Introduction: an experiment takes shape…

In the scheme of things, not being able to play music together is definitely a first world problem. All the same, the events of 2020 led many artists and musicians to approach what they do with renewed perspective. This project is just one example of many. This is the story of what it became, and why.



I.

Thrown into disorientating and unprecedented circumstances, many of us musicians spent Spring 2020 trying to keep our playing ‘in shape’. Perhaps this response - which on the face of it seemed a bit irrational, given that no performances were happening - was a way of retaining a sense of purpose. Yet as the weeks went by, I and many others found that the thing we missed most was not really about playing at all: it was responding to fellow musicians.

That feeling, where you’re listening and bouncing off the people around you with absorbed intensity, and experiencing something like a loss of self, is reminiscent of what athletes call “being in the zone”. In my experience, this feeling is almost completely elusive when playing alone: it really depends on others. (I’d even go as far as to say that too much individual practice can be a serious barrier to achieving that state of mind, when you finally turn up to play with colleagues!) In any case, the search for that intoxicating, exhilarating state of mind seems to motivate musicians in practically all genres and styles of music. And recently, we all spent many weeks and months being acutely aware of its absence.

Even classical players like me felt this so viscerally that we - shock, horror - actually resorted to ***TECHNOLOGY***. Right now, you’re starting out on a project which has its origins, like many others of its kind, in an itch that needed scratching. In the first place, it was recording that provided what I was searching for. But as you’ll see, over time the concept morphed into something a bit different; and eventually I hope it will shed that technological clothing entirely, to be more plainly focused on music - and specifically on the delights of playing counterpoint.

As you’ll be aware, given that over a year has passed since the first UK lockdown, this particular response has taken a really long time to come to fruition! But I’ve had a great time working on it so far, and I hope you get something out of it too.

Chasing tails is really two metaphors in one. The first, given by the title and the logo on the homepage, is the kind of playfulness you see when a puppy “goes after itself”. There’s no point: it’s just play for the sake of play. It doesn’t need anybody else. It’s cheap. The idea of a goal is totally illusory. And if you catch it, nothing happens. Lots of fun is had in the process.

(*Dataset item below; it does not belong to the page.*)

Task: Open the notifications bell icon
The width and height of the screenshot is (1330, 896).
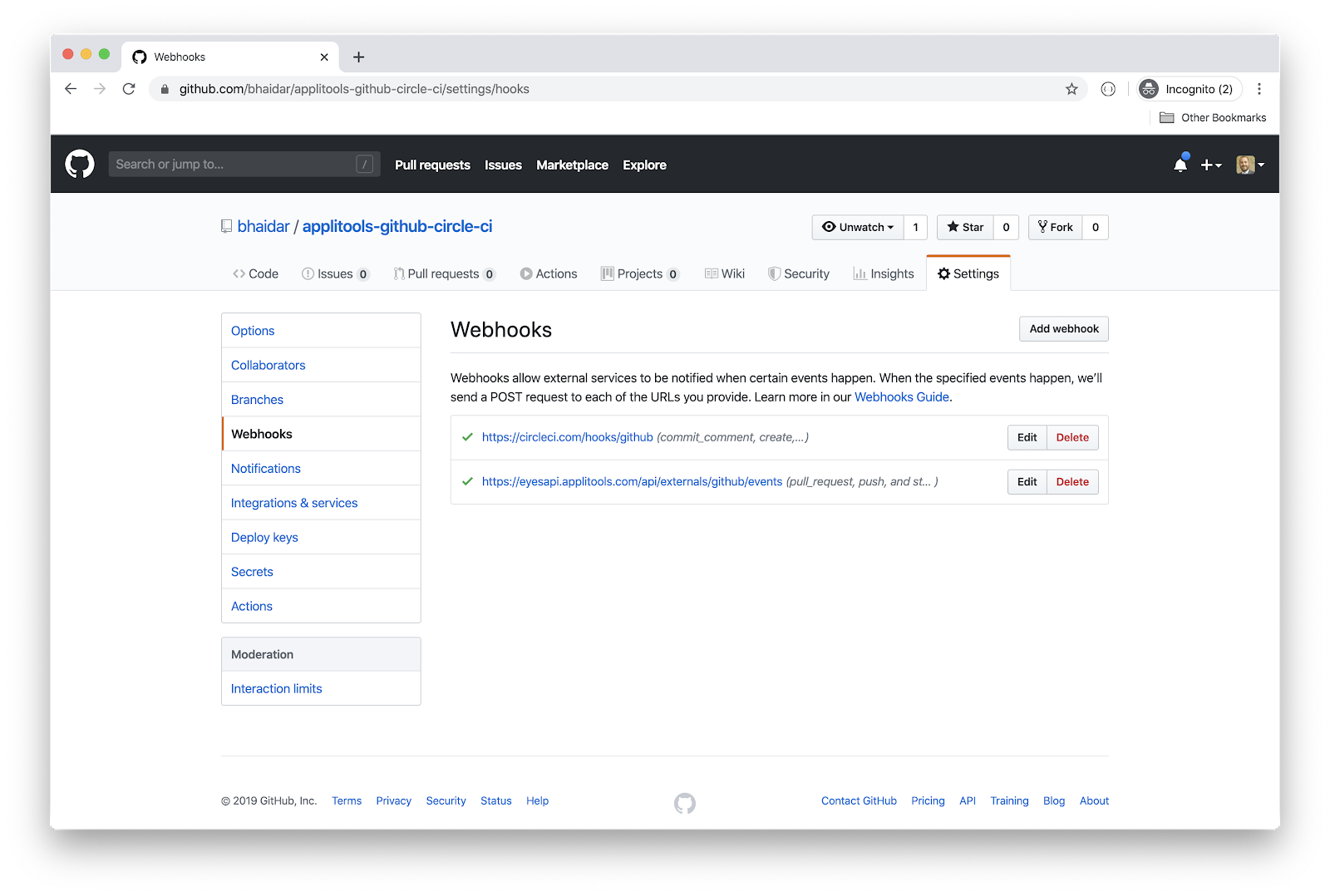Action: 1180,165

This really resonated with my experience of using recording to conjure ensemble illusions. (I’m sure you can imagine a few pleasing similarities!) It made me chuckle, too, that musically, the spinning puppy is an almost perfect analogue for canons or rounds. It really does sound as though the same animal is chasing after itself, going around and around, forever destined to remain just out of reach. During lockdown, clearly I was so desperate for a musical playmate I invented an imaginary one. A tail to chase, if you like.

After a while, I realised that it doesn’t even have to be your own tail. In freer genres of counterpoint, for instance, it’s more like a few different animals (and their personalities!) chasing each other in different configurations. This is where the second metaphor comes in: of branches intertwining. I wanted to see if it was possible to use recording to capture counterpoint’s most rewarding qualities: the simultaneous sense of independence and relation between several musical lines. It’s a bit like complex networks of roots and branches, which weave, duck and dive around each other, while remaining connected by a common origin.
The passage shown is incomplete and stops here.